La povertà sembra avere il sopravvento in queste zone. Il parco auto è tutto ex sovietico, camion e le mitiche Uaz, le camionette dell’esercito russo sono il mezzo più diffuso. Ogni 20…30 km ci sono dei ponti da officina ma sono in cemento e chi ne ha bisogno lo utilizza, ingegno del bisogno.

Punto sul lago di Sevan attraversando le antiche strade percorse dai mercanti che tornavano dall’oriente, le strade della seta.

Il lago compare con tutta la sua maestosità e m’invita ad un pranzetto a base di pesce. La cottura avviene come per il pane in Georgia, in forni semi interrati.

in moto da solo

Rifocillato si riparte in direzione Jerevan. 
Arrivo intorno alle 18 in questa bellissima e grande città. Da sola ospita il 50% della popolazione armena.

Il traffico è tranquillissimo e gli armeni sono un popolo fantastico che però ancora non dimentica quello che ha subito, dalla strage della propria gente da parte dei turchi alla questione del Nagorno-Karabak.

Domani si visita Khor Virap, la culla del cristianesimo armeno dal quale si intravede sullo sfondo il monte Ararat, simbolo armeno oggi in territorio turco.

Percorrendo la M2 il giorno dopo parto in direzione Goris, nella regione più a meridione dell’Armenia per visitare un altro simbolo, il monastero di Tatev. Goris è veramente brutta, un paesone senza grazia posto a 30 km dal confine del Nagorno-Karabak.

Sosta di 2 giorni. Il mattino presto parto per il monastero di Tatev che può essere raggiunto anche attraverso una bellissima cabinovia donata dalla Svizzera. Io preferisco salire in moto attraverso una strada sterrata che sale con una pendenza del 15%.

Arrivo prima che la massa di turisti sbarchi dalla cabinovia. Il monastero è incantevole , si respira un’aria di tranquillità. Resto seduto sotto un grande albero a pensare poi con l’arrivo dei primi turisti riparto.

Si torna a nord ripercorrendo la strada a ritroso, purtroppo c’è solo quella.

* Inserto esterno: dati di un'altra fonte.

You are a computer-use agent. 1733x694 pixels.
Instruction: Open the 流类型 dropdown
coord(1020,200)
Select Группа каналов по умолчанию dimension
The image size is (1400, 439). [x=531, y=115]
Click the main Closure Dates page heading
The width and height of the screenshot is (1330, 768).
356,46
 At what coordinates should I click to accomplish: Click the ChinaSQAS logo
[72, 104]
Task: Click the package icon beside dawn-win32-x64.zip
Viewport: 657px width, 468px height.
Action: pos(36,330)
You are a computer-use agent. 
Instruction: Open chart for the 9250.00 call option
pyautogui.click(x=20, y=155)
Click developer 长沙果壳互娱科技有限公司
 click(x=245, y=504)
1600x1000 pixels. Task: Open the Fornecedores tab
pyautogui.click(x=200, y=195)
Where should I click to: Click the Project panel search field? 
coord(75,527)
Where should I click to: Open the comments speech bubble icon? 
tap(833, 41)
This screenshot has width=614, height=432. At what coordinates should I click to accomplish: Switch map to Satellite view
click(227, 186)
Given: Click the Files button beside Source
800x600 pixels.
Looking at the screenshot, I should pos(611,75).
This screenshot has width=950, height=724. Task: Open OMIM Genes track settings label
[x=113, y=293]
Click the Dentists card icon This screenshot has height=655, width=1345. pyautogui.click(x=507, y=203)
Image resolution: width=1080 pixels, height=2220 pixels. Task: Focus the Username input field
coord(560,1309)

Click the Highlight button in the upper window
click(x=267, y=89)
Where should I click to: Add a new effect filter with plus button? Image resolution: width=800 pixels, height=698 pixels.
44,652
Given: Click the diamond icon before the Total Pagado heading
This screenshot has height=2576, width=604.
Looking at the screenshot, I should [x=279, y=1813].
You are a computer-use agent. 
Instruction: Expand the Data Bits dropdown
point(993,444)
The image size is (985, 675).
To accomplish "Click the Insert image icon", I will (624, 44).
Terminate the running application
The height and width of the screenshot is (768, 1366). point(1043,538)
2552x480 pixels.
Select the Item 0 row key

Sosta a Gyumri altro paesone senza grosso interesse.

in moto da solo

Il mattino a mia insaputa mi attende una tappa lunga e insidiosa. Parto in direzione del confine georgiano ma una distrazione mi porta fuori del percorso previsto. Guardo la cartina e decido di passare il confine in una frontiera secondaria e poi riportarmi su una strada principale una volta in Georgia. Vado per Tashir poi per Gogavan e passo la frontiera a Gugudi. Seguo una strada sterrata che mano a mano diventa sempre più una mulattiera. Scompaiono i paesi e le auto. Mi ritrovo su una bellissima pianura in alto senza strada. Che fare? Il gps mi indica un paese a una ventina di chilometri ma ad occhio non vedo nulla. Unica alternativa è tornare dietro, altri 80 km di strada sterrata.

La tappa si allunga e dopo aver ripreso una via asfaltata decido di fermarmi a Borjomi, famosa località per le sue acque vendute in tutta la Georgia. Tappa di quasi 800 km.

Il mattino ho ancora le braccia indolenzite e la tensione accumulata mi hanno fatto dormire come un ghiro.

Si parte in direzione Batumi, sul mar Nero. E’ quasi un ritorno alla “normalità” che mi indica il termine del viaggio. Il resto da domani sarà solo asfalto e palazzi.
Porterò nel cuore lo sguardo delle persone e dei bambini, quello dei giovani militari e dei contadini. Resterà per sempre in me quella moltitudine di colori dei vasti altipiani tappezzati di fiori, il sapore del miele e dei formaggi, il fumo degli scarichi dei vecchi camion e lo sguardo melanconico delle migliaia di mucche che invadono le carreggiate delle strade.